### PROBLEM TO WORK ON
Rewrite the data below as a Markdown table with two columns, Row and Line, giving each non-blank line its own numbered row.
* BEGIN RECORD EXCERPTS *
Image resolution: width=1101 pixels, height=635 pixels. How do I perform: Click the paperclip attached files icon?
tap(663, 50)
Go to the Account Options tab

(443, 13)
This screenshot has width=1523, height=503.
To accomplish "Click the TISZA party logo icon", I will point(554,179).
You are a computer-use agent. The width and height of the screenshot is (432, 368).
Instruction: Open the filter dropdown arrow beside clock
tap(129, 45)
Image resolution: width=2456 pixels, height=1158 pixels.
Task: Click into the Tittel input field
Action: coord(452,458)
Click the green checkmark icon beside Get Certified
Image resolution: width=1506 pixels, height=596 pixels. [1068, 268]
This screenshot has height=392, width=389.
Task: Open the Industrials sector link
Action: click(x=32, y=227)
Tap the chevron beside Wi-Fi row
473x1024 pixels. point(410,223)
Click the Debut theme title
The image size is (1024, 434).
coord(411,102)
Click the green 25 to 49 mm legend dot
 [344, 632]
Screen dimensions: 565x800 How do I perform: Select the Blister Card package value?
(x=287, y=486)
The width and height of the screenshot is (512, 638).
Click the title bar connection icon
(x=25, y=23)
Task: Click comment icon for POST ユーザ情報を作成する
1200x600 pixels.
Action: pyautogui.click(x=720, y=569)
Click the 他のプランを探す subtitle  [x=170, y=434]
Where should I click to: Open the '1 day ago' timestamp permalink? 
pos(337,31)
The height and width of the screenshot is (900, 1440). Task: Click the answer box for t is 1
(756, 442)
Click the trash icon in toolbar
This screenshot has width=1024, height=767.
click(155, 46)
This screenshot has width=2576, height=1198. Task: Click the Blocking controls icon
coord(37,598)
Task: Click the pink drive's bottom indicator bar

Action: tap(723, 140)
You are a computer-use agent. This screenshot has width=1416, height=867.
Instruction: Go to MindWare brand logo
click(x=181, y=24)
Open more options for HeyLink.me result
* END RECORD EXCERPTS *
### FINAL RESULT
| Row | Line |
|---|---|
| 1 | Image resolution: width=1101 pixels, height=635 pixels. How do I perform: Click the paperclip attached files icon? |
| 2 | tap(663, 50) |
| 3 | Go to the Account Options tab |
| 4 | (443, 13) |
| 5 | This screenshot has width=1523, height=503. |
| 6 | To accomplish "Click the TISZA party logo icon", I will point(554,179). |
| 7 | You are a computer-use agent. The width and height of the screenshot is (432, 368). |
| 8 | Instruction: Open the filter dropdown arrow beside clock |
| 9 | tap(129, 45) |
| 10 | Image resolution: width=2456 pixels, height=1158 pixels. |
| 11 | Task: Click into the Tittel input field |
| 12 | Action: coord(452,458) |
| 13 | Click the green checkmark icon beside Get Certified |
| 14 | Image resolution: width=1506 pixels, height=596 pixels. [1068, 268] |
| 15 | This screenshot has height=392, width=389. |
| 16 | Task: Open the Industrials sector link |
| 17 | Action: click(x=32, y=227) |
| 18 | Tap the chevron beside Wi-Fi row |
| 19 | 473x1024 pixels. point(410,223) |
| 20 | Click the Debut theme title |
| 21 | The image size is (1024, 434). |
| 22 | coord(411,102) |
| 23 | Click the green 25 to 49 mm legend dot |
| 24 |  [344, 632] |
| 25 | Screen dimensions: 565x800 How do I perform: Select the Blister Card package value? |
| 26 | (x=287, y=486) |
| 27 | The width and height of the screenshot is (512, 638). |
| 28 | Click the title bar connection icon |
| 29 | (x=25, y=23) |
| 30 | Task: Click comment icon for POST ユーザ情報を作成する |
| 31 | 1200x600 pixels. |
| 32 | Action: pyautogui.click(x=720, y=569) |
| 33 | Click the 他のプランを探す subtitle  [x=170, y=434] |
| 34 | Where should I click to: Open the '1 day ago' timestamp permalink?  |
| 35 | pos(337,31) |
| 36 | The height and width of the screenshot is (900, 1440). Task: Click the answer box for t is 1 |
| 37 | (756, 442) |
| 38 | Click the trash icon in toolbar |
| 39 | This screenshot has width=1024, height=767. |
| 40 | click(155, 46) |
| 41 | This screenshot has width=2576, height=1198. Task: Click the Blocking controls icon |
| 42 | coord(37,598) |
| 43 | Task: Click the pink drive's bottom indicator bar |
| 44 | Action: tap(723, 140) |
| 45 | You are a computer-use agent. This screenshot has width=1416, height=867. |
| 46 | Instruction: Go to MindWare brand logo |
| 47 | click(x=181, y=24) |
| 48 | Open more options for HeyLink.me result |